Les personnages sont bien définis, avec des caractérisations claires - peut-être trop évidentes, d'ailleurs. L'introduction révèle que Josselin était destiné aux ordres monastiques ; il n'était donc pas l'aîné de sa famille. Le jeune chevalier est courageux et doué à l'épée, à défaut d'être lucide et clairvoyant. Sa naïveté est une faiblesse. Jehan (Jehanne ?), elle, a été éduquée par son père comme un garçon, c'est-à-dire comme un futur chevalier ; elle dissimule sa poitrine en la compressant sous un linge enroulé autour du torse. La petite cicatrice qui part de la lèvre supérieure de la jeune femme témoigne certainement d'une blessure à l'entraînement. Elle est assurément d'extraction noble ; son père désirait probablement un fils et l'a élevée comme tel, sans qu'elle en ait été perturbée ou qu'elle en éprouve une quelconque rancœur. Jehan veut être reconnue pour son adresse en premier lieu ; les lecteurs à la critique affûtée pourront taxer l'idée d'invraisemblable, bien que Brugeas se défende en expliquant que Jehan a suivi un entraînement intensif depuis ses sept ans et qu'elle compense son manque de puissance par sa rapidité. Jehan a un esprit particulièrement vif qui se caractérise par une bonne dose d'espièglerie ; sans courir après le même idéal, elle partage avec Josselin certaines valeurs. Paulin, l'écuyer, est un jeune garçon enthousiaste et futé qui n'hésite pas à prendre des risques et à se mettre en danger pour aider les deux chevaliers. Enfin, Oddard est plus inquiétant qu'il n'est véritablement méchant, ce qui est cohérent avec le ton de l'album. 

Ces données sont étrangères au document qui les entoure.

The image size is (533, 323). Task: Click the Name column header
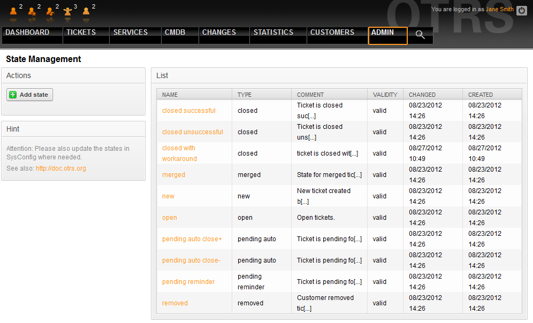pos(170,95)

La construction narrative de Brugeas repose sur le principe de la linéarité, bien que la structuration en chapitres, les confessions des personnages au début de ceux-ci et la division en deux, voire en trois fils narratifs empêchent l'ennui et les longueurs de s'instaurer. Le poids de la linéarité est également limité par la relative brièveté des scènes : la plus longue ne s'étend que sur huit planches. 

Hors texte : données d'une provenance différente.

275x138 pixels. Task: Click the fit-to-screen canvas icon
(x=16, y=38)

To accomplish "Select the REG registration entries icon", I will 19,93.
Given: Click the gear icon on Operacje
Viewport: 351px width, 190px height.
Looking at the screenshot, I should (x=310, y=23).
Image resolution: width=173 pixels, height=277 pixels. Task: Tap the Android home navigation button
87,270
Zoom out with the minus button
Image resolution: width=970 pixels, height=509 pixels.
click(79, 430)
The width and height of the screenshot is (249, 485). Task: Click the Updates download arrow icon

Toulhoat évolue dans un registre réaliste. Il produit une partie graphique moderne, dynamique, enlevée et qui reflète son sens du mouvement et de la chorégraphie. C'est fluide et sans raideur, ça tourbillonne et c'est limpide ; tant mieux, parce que les scènes de combat exigent une lisibilité immédiate. Ses personnages sont aisément identifiables : le lecteur les mémorise dès qu'il les voit pour la première fois. Le dessinateur propose une belle diversité de visages et de corpulences. Port du heaume oblige, il doit accentuer l'expressivité des regards des compétiteurs. Chaque chapitre s'ouvre sur une introduction d'une page en bichromie, consacrée à un protagoniste seul qui donne libre cours au fond de ses pensées ; une bonne idée qui leur apporte de la profondeur. La densité de détail est raisonnable, mais il n'en faudrait pas beaucoup moins. L'artiste privilégie habilement l'efficacité à la quantité dès que cela a du sens en matière de productivité (il avait mentionné le budget comme une contrainte à contourner) ; cela peut se traduire par un rendu flouté ou une couche de couleur unie sans effet de texture sur les arrière-plans. Le trait de Toulhoat est propret et très consensuel ; il pourra rappeler l'influence du style des Studios Disney, ce qui vient renforcer la facette jeune public de "Tête de Chien". Cela pourra déplaire à certains ; les autres n'y prêteront pas forcément attention ou s'en accommoderont. 

Ce premier tome - trois ont été planifiés - propose une intrigue plus complexe qu'il n'y paraît. Certains évènements sont prévisibles (notamment les affrontements du tournoi), mais dans l'ensemble la dynamique fonctionne. "Tête de Chien" s'adresse à un public jeune, dans le fond comme dans la forme ; les lecteurs qui cherchent une dimension épique, grandiose et sauvage en seront pour leurs frais. 

Mon verdict : ★★★☆☆

Barbüz, pour Askear
Copyright © 2014 Les BD de Barbüz 

Josselin, Jehan, Paulin, Oddard, Le Chevalier noirci, Gaucher de Joigny, Philippe II Auguste, Dargaud, Askear

4 commentaires:

  1. Tu as adopté le format long pour tous tes articles à venir ?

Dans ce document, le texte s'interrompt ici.